AWESOME!!! I revel in it, crow it out, dance in my soul at the exuberance of accomplishing what I set out to do, no matter how long or strenuous the journey was.When working, success feels – well, more like something to tick off the to-do list, take a quick breath, and get back to work. I’m

working, after all, and there are still so many things to get done. There’s no time to bask even a little while in the glow of my accomplishment.
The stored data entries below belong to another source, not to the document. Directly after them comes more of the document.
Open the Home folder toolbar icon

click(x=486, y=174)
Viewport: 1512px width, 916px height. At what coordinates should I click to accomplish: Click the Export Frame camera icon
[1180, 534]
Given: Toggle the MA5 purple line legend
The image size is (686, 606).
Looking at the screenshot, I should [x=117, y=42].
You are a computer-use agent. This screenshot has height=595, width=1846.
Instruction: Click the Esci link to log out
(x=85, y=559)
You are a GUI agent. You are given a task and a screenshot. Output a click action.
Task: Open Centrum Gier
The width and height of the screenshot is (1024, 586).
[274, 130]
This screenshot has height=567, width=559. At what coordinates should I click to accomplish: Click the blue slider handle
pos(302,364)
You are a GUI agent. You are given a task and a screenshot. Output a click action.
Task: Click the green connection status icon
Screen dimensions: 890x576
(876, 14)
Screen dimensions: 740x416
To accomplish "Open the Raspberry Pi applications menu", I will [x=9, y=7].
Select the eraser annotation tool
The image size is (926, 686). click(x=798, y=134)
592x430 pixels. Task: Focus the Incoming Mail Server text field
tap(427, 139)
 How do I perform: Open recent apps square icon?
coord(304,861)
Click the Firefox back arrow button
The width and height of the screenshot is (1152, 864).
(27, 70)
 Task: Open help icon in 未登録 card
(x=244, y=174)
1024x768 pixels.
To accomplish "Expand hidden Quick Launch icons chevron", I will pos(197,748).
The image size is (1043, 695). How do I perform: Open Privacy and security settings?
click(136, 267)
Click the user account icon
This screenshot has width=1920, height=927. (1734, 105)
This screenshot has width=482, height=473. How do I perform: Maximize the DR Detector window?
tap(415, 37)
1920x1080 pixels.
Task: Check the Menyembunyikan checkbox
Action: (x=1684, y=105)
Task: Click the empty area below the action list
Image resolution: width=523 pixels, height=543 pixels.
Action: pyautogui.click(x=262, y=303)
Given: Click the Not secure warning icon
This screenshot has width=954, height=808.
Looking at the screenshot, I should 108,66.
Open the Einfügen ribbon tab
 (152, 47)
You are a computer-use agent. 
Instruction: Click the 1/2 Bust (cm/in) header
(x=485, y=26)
It took me years to realize that this clenched feeling is obvious in my writing. When I am pushing through, focused only on getting things done, there is a tension that keeps me from touching my deeper thoughts and emotions. My writing feels forced and tight and harried.
When I am relaxed, when I come to my writing without stakes other than to write my truth or fantasy of the moment, wonderful things happen. I write out what is within me. If it is an essay, my deepest places may reveal themselves, without my intending to expose them. When I am writing fiction, the scenes begin to spark and sizzle with life, bounding out of places within me that I do not understand and can’t touch intentionally.
How about you? Do you revel in your writing, or is it another chore on your list? If it’s a chore, or you’re just feeling clenched, or you just want a change, here are a few quick ideas that might help shift your energies. All of these have helped to shake me up, from time to time.
  • Have someone write words or phrases on slips of paper and fold them. Put them in a jar, and draw one. Write, seriously, playfully, angrily – whatever. My husband did this for me early in our marriage. His quirky sense of humor led to some wonderful little pieces, and I laughed. A lot.
  • Write when you are very tired, perhaps half-asleep. I don’t know if this will work for everyone. My mind works in imagery, and, when I’m sleepy, dream-images start to infiltrate my thoughts. Also, my internal censor goes silent.
  • Play a game or clean house. I routinely play games with distinct patterns, but which are very unlike my creative process, when I am mulling a piece over . They allow patterns and ideas to emerge while I play. Hometending is repetitive and leaves my mind free to wander.
  • Grab a notebook and pen or your keyboard, set a timer, and just write about anything – or nothing at all -until it goes off. Remember, it doesn’t matter what you write; you’re just trying to relax into your words.
  • Spend some time with children or animals, watching or interacting. My children have a way of revealing angles I might never otherwise have considered, and they notice things I overlook. They are joyfully present in their own lives, and that tends to feed my muse. Animals perceive in very different ways than humans; time with my dog makes me more attentive to subtle shifts in facial expression and body language, and hints at a reality I will never know.
  • Relax. Revel. Appreciate. Repeat. Look at these words, and ask yourself how they might apply t to your writing – and your life.
My son, at 11, seems to be on a breakneck course toward puberty, these days. He’s changing faster than at any time since infancy, and he is filled with big ideas, new understandings, and huge emotions. And I am grateful for those words that help me ride the waves of his growing up, without wiping out – and which have helped me to embrace the joyfulness of my writing life, too…

Relax. Revel. Appreciate. Repeat.
I challenge you all to find a way (or many ways!) to infuse some joy and play into your writing goals this week!